Berdasarkan penelusuran awal, insiden ini bermula pada tahun 2024, ketika sebuah grup percakapan mahasiswa diduga memuat komentar-komentar tidak pantas yang merendahkan seorang mahasiswi. Korban, yang kemudian mengetahui keberadaan grup tersebut, sempat berupaya menyelesaikan masalah melalui jalur mediasi yang difasilitasi oleh seniornya.
Namun, Alfian Helmi menjelaskan bahwa proses mediasi awal tersebut dinilai belum sepenuhnya memberikan rasa keadilan bagi korban. Kondisi ini mendorong korban untuk melaporkan insiden ini secara resmi ke Fakultas Teknik dan Teknologi (FTT) IPB University pada 15 April 2026, seperti dikutip dari chapnews.id, Kamis (16/4).
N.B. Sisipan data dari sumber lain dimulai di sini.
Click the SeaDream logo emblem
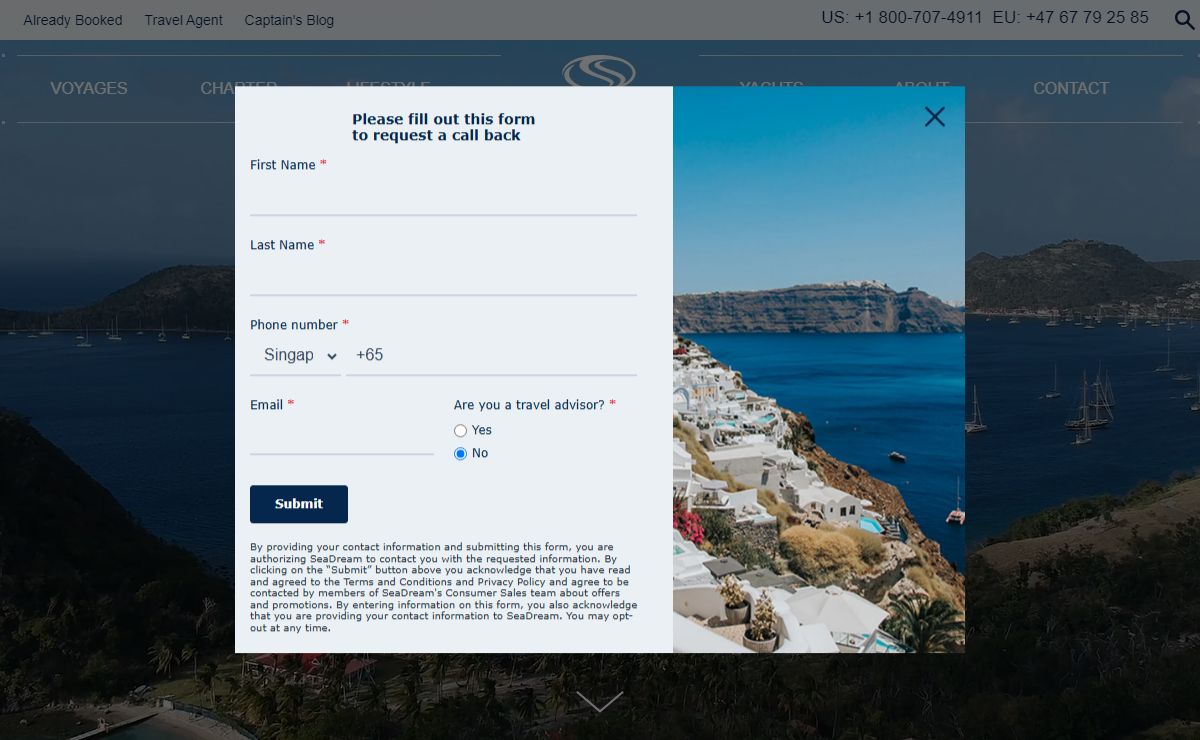[x=599, y=71]
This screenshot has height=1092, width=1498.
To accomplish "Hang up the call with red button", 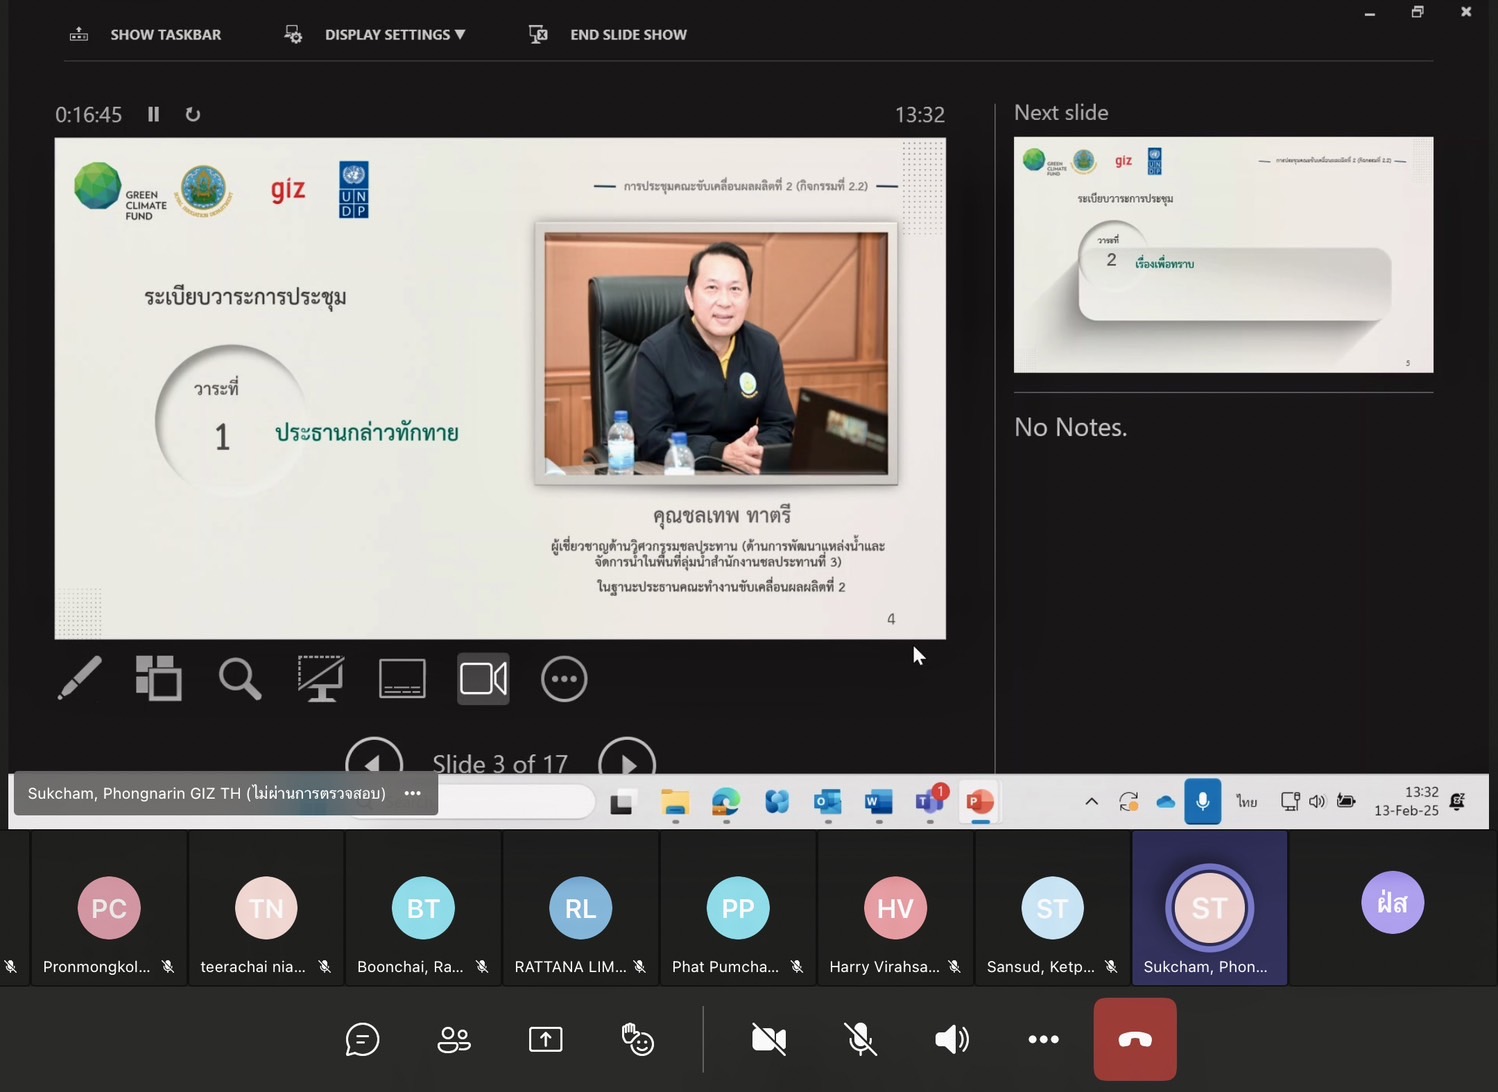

IPB University berkomitmen penuh untuk memastikan penanganan kasus berjalan dengan baik. Sejumlah komitmen telah ditegaskan pihak kampus sebagai bentuk tanggung jawab, antara lain:
- Menempatkan keselamatan dan pemulihan korban sebagai prioritas utama, termasuk penyediaan pendampingan psikologis dan dukungan akademik.
- Menindak tegas setiap pelanggaran kode etik mahasiswa sesuai regulasi yang berlaku.
- Menjamin penanganan kasus yang objektif, transparan, dan akuntabel.
- Mencegah segala bentuk intimidasi, tekanan, atau stigma terhadap korban dan pelapor.
- Memperkuat edukasi serta budaya kampus yang menjunjung tinggi kesetaraan dan martabat setiap individu.
Sejak laporan resmi diterima, IPB telah mengambil langkah-langkah penanganan. Ini meliputi penelusuran fakta, pemanggilan pihak-pihak terkait, pengamanan bukti-bukti relevan, serta pengaktifan mekanisme penanganan pelanggaran kode etik di tingkat fakultas maupun institusi.
"IPB University mengimbau semua pihak untuk menahan diri dan menghormati proses penanganan yang sedang berjalan agar kasus ini dapat terselesaikan dengan baik," ujar Alfian. Ia juga mengajak seluruh warga kampus untuk bersama-sama menjaga lingkungan akademik yang aman, inklusif, dan saling menghargai, menegaskan bahwa kampus adalah ruang belajar yang harus bebas dari segala bentuk kekerasan dan diskriminasi.
Sebelumnya, jagat media sosial dihebohkan oleh tangkapan layar percakapan grup yang diduga melibatkan mahasiswa Teknik Mesin dan Biosistem IPB. Sejumlah unggahan di platform X menunjukkan percakapan yang memuat kata-kata sensitif dan merendahkan bagian tubuh perempuan, memicu dugaan pelecehan seksual. Menanggapi hal ini, pihak kampus segera melakukan investigasi.
Alfian Helmi menegaskan bahwa IPB University mengecam keras perilaku yang merendahkan harkat dan martabat manusia, dan saat ini sedang mendalami kasus dugaan pelecehan seksual yang menjadi perbincangan publik tersebut.